ACTIVITY> Print the data exactly, leaving nothing out.

--------------------------------

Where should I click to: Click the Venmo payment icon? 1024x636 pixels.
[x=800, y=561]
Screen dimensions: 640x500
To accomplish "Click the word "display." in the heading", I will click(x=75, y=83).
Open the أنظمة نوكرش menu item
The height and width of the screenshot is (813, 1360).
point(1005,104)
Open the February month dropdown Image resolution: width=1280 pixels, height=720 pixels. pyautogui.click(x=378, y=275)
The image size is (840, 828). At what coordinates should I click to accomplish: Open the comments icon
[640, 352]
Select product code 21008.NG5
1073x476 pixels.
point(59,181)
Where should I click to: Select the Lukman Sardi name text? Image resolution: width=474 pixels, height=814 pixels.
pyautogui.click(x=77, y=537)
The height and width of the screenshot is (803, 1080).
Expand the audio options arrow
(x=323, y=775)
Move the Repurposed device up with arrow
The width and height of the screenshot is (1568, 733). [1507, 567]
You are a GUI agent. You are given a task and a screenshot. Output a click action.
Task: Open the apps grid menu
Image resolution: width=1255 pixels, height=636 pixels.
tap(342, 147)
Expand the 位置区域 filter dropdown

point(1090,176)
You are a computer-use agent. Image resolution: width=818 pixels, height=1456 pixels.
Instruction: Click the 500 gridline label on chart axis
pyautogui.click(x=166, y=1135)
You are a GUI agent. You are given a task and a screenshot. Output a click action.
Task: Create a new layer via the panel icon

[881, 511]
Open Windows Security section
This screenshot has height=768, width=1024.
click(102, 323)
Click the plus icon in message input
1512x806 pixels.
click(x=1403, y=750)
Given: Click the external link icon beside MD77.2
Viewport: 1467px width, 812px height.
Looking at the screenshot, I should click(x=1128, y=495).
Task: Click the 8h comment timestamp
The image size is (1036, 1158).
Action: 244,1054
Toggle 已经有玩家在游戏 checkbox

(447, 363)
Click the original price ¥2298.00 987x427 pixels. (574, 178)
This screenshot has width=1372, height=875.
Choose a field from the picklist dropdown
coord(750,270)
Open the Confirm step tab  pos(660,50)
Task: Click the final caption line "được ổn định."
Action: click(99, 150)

--------------------------------

EXERCISE RESPONSE>
Where should I click to: Click the Venmo payment icon? 1024x636 pixels.
[x=800, y=561]
Screen dimensions: 640x500
To accomplish "Click the word "display." in the heading", I will click(x=75, y=83).
Open the أنظمة نوكرش menu item
The height and width of the screenshot is (813, 1360).
point(1005,104)
Open the February month dropdown Image resolution: width=1280 pixels, height=720 pixels. pyautogui.click(x=378, y=275)
The image size is (840, 828). At what coordinates should I click to accomplish: Open the comments icon
[640, 352]
Select product code 21008.NG5
1073x476 pixels.
point(59,181)
Where should I click to: Select the Lukman Sardi name text? Image resolution: width=474 pixels, height=814 pixels.
pyautogui.click(x=77, y=537)
The height and width of the screenshot is (803, 1080).
Expand the audio options arrow
(x=323, y=775)
Move the Repurposed device up with arrow
The width and height of the screenshot is (1568, 733). [1507, 567]
You are a GUI agent. You are given a task and a screenshot. Output a click action.
Task: Open the apps grid menu
Image resolution: width=1255 pixels, height=636 pixels.
tap(342, 147)
Expand the 位置区域 filter dropdown

point(1090,176)
You are a computer-use agent. Image resolution: width=818 pixels, height=1456 pixels.
Instruction: Click the 500 gridline label on chart axis
pyautogui.click(x=166, y=1135)
You are a GUI agent. You are given a task and a screenshot. Output a click action.
Task: Create a new layer via the panel icon

[881, 511]
Open Windows Security section
This screenshot has height=768, width=1024.
click(102, 323)
Click the plus icon in message input
1512x806 pixels.
click(x=1403, y=750)
Given: Click the external link icon beside MD77.2
Viewport: 1467px width, 812px height.
Looking at the screenshot, I should click(x=1128, y=495).
Task: Click the 8h comment timestamp
The image size is (1036, 1158).
Action: 244,1054
Toggle 已经有玩家在游戏 checkbox

(447, 363)
Click the original price ¥2298.00 987x427 pixels. (574, 178)
This screenshot has width=1372, height=875.
Choose a field from the picklist dropdown
coord(750,270)
Open the Confirm step tab  pos(660,50)
Task: Click the final caption line "được ổn định."
Action: click(99, 150)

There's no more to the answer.